In this post we’ll be covering a couple of topics from the Inside Out of the link-state protocols that have always been ambiguous and full of details, we’ll try to make them as crystal clear as we can.
Both link-state routing protocols consider MTU in order to prevent any related problems, mainly loss of routing information due to large routing messages being dropped (consider an OSPF LSU or an IS-IS LSP that is over sized and thus dropped), however each protocol tests the MTU in a different way as we’ll see in the upcoming section.
OSPF requires routers to have matching MTUs in order to become adjacent (this is a little bit far from what really happens as we’ll see later), the MTU size is exchanged in the Interface MTU field in the Database Description Packets and thus the adjacency won’t be established unless the MTU is checked. This means that the neighbors will never go beyond the EXSTART state if the MTU check fails. What really happens is that when the router receives the DDP, it checks the interface MTU field, if the value received from the neighbor is higher than the IP MTU configured on the inbound interface over which the adjacency should be established, the DBD packet is rejected (section 10.6 of the RFC 2328) and the adjacency never goes beyond the EXSTART state.

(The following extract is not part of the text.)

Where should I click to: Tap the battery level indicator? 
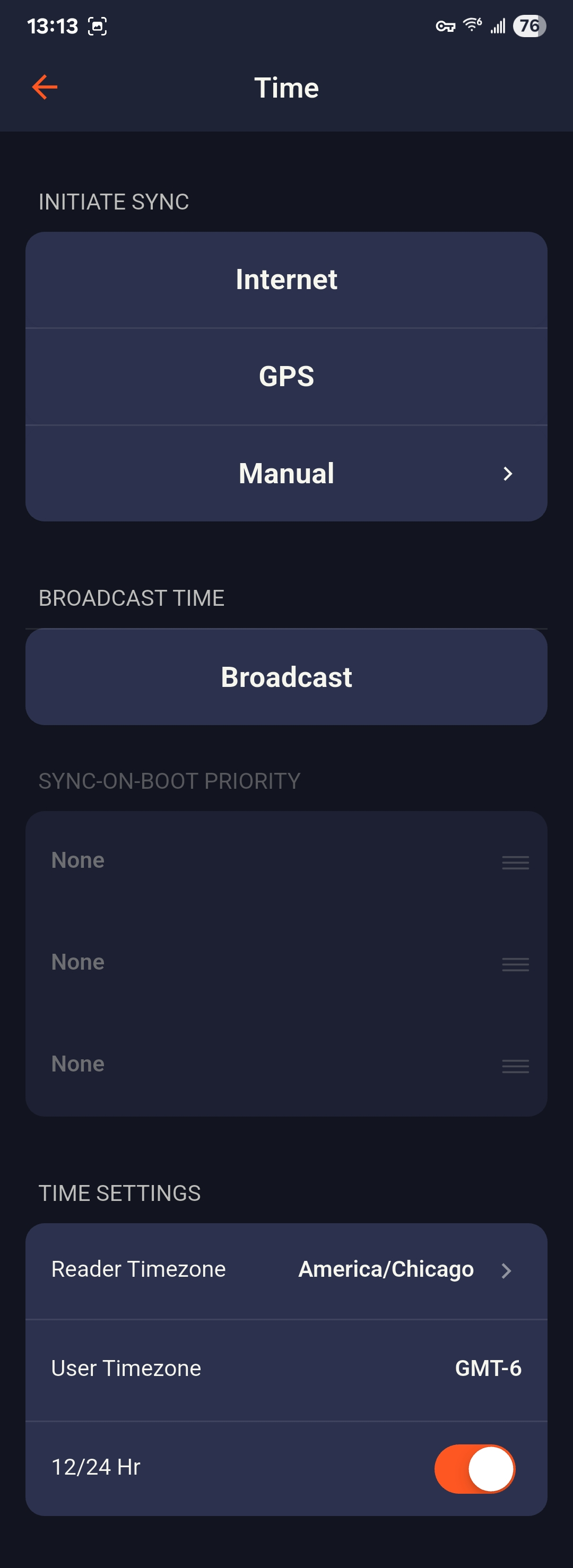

NOTE I quote from RFC 2328 section 10.6 “Receiving Database Description Packets”: “If the Interface MTU field in the Database Description packet indicates an IP datagram size that is larger than the router can accept on the receiving interface without fragmentation, the Database Description packet is rejected.”
NOTE To avoid any confusion, you’ll generally find DD, DBD or DDP used to denote Database Descriptor Packets.
Cisco has a hack to this operation, which is to simply ignore the MTU mismatch using the “ip ospf mtu-ignore” IOS interface command, this command is only required on the side with the lower IP MTU since it is the side that will cause the issue according to the OSPF implementation as illustrated earlier. However Juniper has no workaround for this, you’ll have to match the IP MTU on both sides.
On the other hand IS-IS pads the Hello PDUs using the 255 bytes Padding TLVs (type code 8 – remember that the length field is 1 byte, and thus a maximum length of 255 bytes, and thus multiple Padding TLVs might be used). According to the standards (ISO/IEC 10589) IS-IS routers must be capable of receiving PDUs of 1492 bytes in length (ReceiveLSPBufferSize). If the MTU is mismatched the hello packets are dropped and thus the adjacency is never established. However continuing padding the hello PDUs is considered useless and waste of resources and thus many implementations provides a hack to stop continuing padding the hellos PDUs and just pad the initial few hello PDUs or until a certain stage. Cisco and Juniper implementations does this in different manner.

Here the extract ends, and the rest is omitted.